The shops teem with diet, exercise and self-help books. We sample five new works
Fat Chance: The Bitter truth about Sugar by Dr Robert Lustig
Dr Robert Lustig became a YouTube sensation in 2009, when a video in which he branded sugar as poison gained more than three million hits. This book expands on this claim. Lustig describes how we have been unable to address the worldwide obesity crisis: while many overweight people manage to shed pounds, the number able to keep the weight off permanently is extremely small. Lustig says the culprit is eating too much sugar.
Dr Simon Coppack, a consultant for Barts hospital in London, believes that Lustig ignores other factors: “There is no single cause for the obesity problem. It’s fat as much as sugar, and alcohol – not to mention the lack of physical movement.”
For you:If you need the motivation to step away from the sweets and start pounding the streets.
Hell-Bent by Benjamin Lorr
Is Bikram yoga the answer to everything from cancer to depression? Or a cult run by a “narcissist“? Part memoir, part investigation, this book is about the people whose lives have been transformed by the hot-yoga style. Lorr was a convert, but later became disillusioned. Although Lorr does not know how effective Bikram is, he does an excellent job of showing exactly what our bodies are capable of, from self-healing to contortions, and how far some people will go in pursuit of bodily perfection.
For you:If you've been known to mumble "no pain, no gain" during a workout.
The Alternate-Day Diet by James Johnson
In 2000, pathologist Roy Walford proposed the idea that reducing the calories we consume could lengthen our lives (The 120 Year Diet). Now plastic surgeon James Johnson thinks he can persuade more people to reduce their calorific intake, every other day. Eat normally the first day, Johnson suggests, then on the second, drop down to 20 per cent of the calories you require to maintain your weight. This, he claims, will not just extend your life but can clear up problems such as asthma and arthritis, as well as turning on a “magic gene . . . which inhibits our ability to store fat”. Many doctors are not convinced.
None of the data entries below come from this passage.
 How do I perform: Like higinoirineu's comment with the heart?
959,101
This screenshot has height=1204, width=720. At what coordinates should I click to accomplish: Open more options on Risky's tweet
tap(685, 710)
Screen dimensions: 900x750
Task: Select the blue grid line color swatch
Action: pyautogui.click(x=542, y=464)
For you: If you are a masochist looking for the latest diet fad.
Making Habits, Breaking Habits: How to Make Changes that Stick by Jeremy Dean
If you have already broken your new year’s resolution, this should stop you feeling too bad. Dean explains how almost half of our waking life is governed by habits and how hard they are to break. It takes an average of 66 days to create a new habit.
How does it advise you to make good habits stick? Start with small changes; do not overestimate your own willpower; be specific about what you want to achieve; don’t give up or be too hard on yourself if you skip a day or two.
For you:If you want 2013 to be the year you keep your resolutions.
Navel Gazing by Anne Putnam
By August last year the UK health service had performed more than 6,000 gastric band and bypass operations , but the practice remains controversial. After reading Anne Putnam’s memoir, it’s not hard to see why. At eight, Anne was podgy. By 16 she had hit 131.5kg (20st 10lb). So the teenager became one of the youngest patients to undergo gastric bypass surgery.
In this harrowing account, Putnam describes getting used to living with a stomach so shrunken that if she over-ate she would immediately throw up or experience excruciating pain. As an adult she is slimmer than she was. Yet she still hates her body, and exposes the personal cost of our confused attitudes towards women’s weight.
For you:If you want to put to rest the idea that being skinnier means being happier.